In the decade between 1996 and 2006, US emergency department (ED) visits grew by 32% to nearly 120 million visits per year,1 while the total number of emergency care providers declined. Flagging supply and growing demand created a crisis of overcrowding that persists today. EDs have become akin to mini hospitals, offering emergent care, primary care, and boarding ill patients who wait for scarce inpatient beds. Amid these chaotic conditions, few safeguards have evolved to address the mounting risks to medication safety. Twice as many medication errors occur in EDs than in the inpatient setting.2 Of the approximately 110 million patients who receive ED care each year in the United States,3 5% experience adverse drug events4; 70% of these events, or 3.8 million, are thought to be preventable.5 In fact, the Institute of Medicine reported that EDs have the highest rate of preventable adverse events among clinical environments studied.6,7 Yet, the rate at which medication errors are intercepted prior to administration is lower in EDs than in the rest of the hospital (23% vs 39%).

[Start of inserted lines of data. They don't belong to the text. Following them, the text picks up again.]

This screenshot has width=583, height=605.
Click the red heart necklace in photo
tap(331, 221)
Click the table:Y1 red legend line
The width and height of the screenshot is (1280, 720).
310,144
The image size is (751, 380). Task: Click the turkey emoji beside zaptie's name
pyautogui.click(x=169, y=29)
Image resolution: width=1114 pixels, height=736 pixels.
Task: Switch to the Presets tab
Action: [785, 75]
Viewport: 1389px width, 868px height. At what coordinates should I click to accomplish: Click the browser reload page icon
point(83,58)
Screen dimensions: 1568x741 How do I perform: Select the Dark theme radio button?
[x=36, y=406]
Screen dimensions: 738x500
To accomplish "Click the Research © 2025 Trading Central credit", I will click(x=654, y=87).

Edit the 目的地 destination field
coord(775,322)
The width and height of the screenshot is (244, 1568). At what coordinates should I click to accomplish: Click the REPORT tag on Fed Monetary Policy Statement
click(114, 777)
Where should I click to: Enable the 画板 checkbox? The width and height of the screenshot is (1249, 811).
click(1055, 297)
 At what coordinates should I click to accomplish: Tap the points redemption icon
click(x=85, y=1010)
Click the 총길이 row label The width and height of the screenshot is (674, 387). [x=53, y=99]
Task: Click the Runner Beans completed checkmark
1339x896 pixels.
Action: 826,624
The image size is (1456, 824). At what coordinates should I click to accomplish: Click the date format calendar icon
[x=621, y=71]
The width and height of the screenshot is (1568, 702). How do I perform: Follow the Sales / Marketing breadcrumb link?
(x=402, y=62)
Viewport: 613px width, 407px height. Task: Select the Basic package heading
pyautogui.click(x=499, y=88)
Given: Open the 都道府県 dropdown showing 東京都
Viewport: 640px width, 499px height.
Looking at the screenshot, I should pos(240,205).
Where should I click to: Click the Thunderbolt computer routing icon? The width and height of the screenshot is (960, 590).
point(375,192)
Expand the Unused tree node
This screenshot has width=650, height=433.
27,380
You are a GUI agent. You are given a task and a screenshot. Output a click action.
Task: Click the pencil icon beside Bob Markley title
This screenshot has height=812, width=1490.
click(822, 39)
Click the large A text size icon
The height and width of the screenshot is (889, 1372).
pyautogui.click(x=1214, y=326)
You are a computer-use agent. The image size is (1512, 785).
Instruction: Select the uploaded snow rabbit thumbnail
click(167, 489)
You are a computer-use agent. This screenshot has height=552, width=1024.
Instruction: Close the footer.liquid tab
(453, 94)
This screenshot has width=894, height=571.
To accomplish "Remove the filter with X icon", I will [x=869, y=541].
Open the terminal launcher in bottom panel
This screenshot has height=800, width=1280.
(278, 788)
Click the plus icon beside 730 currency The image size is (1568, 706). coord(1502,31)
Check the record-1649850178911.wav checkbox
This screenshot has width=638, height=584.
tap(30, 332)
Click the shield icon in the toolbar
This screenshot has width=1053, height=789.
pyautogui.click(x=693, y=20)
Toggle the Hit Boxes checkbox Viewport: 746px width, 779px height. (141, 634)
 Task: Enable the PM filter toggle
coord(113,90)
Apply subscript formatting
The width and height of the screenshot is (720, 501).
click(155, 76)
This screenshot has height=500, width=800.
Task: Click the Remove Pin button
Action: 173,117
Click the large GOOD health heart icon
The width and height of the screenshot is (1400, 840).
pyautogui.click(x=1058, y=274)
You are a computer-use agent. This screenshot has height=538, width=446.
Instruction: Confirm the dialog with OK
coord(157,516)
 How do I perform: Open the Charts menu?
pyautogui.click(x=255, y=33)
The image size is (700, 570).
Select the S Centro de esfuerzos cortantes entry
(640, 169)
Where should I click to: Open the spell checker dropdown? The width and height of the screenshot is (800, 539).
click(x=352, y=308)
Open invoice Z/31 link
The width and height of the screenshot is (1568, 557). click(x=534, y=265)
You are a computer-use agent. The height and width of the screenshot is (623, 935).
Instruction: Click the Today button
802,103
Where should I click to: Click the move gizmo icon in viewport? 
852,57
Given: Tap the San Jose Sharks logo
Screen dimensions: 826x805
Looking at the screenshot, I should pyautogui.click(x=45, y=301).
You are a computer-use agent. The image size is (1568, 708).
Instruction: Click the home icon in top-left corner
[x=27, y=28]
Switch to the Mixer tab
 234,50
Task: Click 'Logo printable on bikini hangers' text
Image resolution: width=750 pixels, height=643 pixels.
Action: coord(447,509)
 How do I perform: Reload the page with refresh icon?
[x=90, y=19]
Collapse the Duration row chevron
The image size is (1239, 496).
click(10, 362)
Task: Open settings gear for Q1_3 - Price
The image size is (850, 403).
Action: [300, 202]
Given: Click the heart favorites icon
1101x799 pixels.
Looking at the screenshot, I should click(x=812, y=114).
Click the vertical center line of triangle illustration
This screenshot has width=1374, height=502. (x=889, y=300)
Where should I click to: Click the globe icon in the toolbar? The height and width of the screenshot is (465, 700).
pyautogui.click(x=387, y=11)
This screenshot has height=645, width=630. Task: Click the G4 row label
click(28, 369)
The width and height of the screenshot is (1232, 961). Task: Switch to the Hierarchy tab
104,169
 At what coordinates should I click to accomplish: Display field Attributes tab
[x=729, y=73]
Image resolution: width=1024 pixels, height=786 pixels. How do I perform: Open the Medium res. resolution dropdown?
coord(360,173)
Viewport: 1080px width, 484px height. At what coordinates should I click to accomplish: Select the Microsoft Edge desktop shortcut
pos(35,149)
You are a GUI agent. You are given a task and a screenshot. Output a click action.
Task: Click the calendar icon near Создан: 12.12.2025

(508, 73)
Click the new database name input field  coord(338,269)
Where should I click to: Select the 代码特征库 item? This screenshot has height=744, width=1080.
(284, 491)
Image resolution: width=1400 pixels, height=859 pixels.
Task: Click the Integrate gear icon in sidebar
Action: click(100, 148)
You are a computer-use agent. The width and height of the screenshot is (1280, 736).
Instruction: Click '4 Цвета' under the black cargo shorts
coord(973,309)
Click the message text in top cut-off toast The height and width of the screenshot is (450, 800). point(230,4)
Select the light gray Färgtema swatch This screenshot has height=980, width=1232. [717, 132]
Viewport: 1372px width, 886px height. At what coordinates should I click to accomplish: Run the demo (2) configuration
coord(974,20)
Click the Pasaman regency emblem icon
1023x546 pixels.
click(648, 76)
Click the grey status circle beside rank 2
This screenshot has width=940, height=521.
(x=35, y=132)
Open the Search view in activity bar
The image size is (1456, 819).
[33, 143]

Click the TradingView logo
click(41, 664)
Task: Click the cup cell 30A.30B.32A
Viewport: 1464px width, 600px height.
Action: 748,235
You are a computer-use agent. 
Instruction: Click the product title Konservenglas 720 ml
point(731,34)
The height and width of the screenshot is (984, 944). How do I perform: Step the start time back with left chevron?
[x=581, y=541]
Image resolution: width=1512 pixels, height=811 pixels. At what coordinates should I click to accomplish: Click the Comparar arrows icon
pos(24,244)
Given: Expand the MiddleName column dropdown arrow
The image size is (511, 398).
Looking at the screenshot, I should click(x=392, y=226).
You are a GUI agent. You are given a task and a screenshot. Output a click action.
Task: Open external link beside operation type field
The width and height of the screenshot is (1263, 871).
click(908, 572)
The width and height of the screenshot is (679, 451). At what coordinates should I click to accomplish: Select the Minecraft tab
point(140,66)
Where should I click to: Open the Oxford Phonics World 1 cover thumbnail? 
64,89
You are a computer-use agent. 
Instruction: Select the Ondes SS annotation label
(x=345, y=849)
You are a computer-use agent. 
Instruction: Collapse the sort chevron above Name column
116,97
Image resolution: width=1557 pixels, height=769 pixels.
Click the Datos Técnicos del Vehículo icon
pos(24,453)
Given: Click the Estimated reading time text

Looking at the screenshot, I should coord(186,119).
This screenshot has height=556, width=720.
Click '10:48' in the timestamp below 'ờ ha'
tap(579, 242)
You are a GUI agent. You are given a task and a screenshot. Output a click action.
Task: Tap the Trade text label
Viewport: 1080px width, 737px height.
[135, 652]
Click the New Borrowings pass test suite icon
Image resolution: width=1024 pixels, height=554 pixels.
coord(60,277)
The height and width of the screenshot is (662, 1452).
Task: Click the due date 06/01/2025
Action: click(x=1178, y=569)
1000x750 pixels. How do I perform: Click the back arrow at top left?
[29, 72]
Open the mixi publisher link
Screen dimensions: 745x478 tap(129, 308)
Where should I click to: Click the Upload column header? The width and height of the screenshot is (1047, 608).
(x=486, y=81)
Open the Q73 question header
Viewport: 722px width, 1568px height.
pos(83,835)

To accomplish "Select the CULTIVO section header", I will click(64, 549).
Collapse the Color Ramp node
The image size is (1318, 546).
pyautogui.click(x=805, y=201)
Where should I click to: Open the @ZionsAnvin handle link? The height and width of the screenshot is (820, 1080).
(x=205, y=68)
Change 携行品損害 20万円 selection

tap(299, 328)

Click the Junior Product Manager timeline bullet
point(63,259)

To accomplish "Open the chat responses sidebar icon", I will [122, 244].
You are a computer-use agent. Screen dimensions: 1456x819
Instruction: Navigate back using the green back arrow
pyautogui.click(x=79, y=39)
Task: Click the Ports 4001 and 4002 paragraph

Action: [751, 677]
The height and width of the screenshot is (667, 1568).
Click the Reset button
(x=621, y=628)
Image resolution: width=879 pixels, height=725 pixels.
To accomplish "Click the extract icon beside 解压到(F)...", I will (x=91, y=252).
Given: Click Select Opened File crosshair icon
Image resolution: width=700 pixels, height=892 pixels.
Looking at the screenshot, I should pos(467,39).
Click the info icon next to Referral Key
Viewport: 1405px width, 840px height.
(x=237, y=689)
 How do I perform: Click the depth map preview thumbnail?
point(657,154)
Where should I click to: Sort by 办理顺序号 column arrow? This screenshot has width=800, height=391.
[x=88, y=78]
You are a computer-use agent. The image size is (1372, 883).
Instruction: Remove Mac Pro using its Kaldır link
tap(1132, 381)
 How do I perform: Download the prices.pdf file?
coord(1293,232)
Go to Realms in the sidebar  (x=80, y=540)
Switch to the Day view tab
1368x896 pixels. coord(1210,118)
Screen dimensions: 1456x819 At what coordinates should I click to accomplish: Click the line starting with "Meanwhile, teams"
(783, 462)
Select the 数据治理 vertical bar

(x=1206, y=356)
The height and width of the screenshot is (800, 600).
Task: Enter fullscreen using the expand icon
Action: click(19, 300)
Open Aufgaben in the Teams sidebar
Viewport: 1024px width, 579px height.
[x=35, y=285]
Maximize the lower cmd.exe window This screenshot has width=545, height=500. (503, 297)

Medication administration and prescribing most often are reported as the steps of the medication use process in which ED errors originate.2 One study found that 1 of every 2 doses prescribed in the ED involved an administration error; 14% of these errors were considered at least moderate in clinical severity.8 In response to the elevated risk, the health-system pharmacy community is seeking systematic changes to prevent medication errors in EDs, with a specific focus on the medication administration and prescribing steps.
Closing the Loop
In a closed-loop medication administration system, physicians have access to patient-specific information and clinical decision support tools at the time they are ordering medication. Additionally, pharmacists can view the same information and review the orders, and nurses, at the moment of medication administration, can verify the medication order with respect to the “five rights” (patient, drug, dose, route, and time). A closed-loop system also ensures that each dose is documented accurately at the time of administration, thus adding information to the patient’s electronic medication administration record (eMAR) for informed subsequent clinical decision making.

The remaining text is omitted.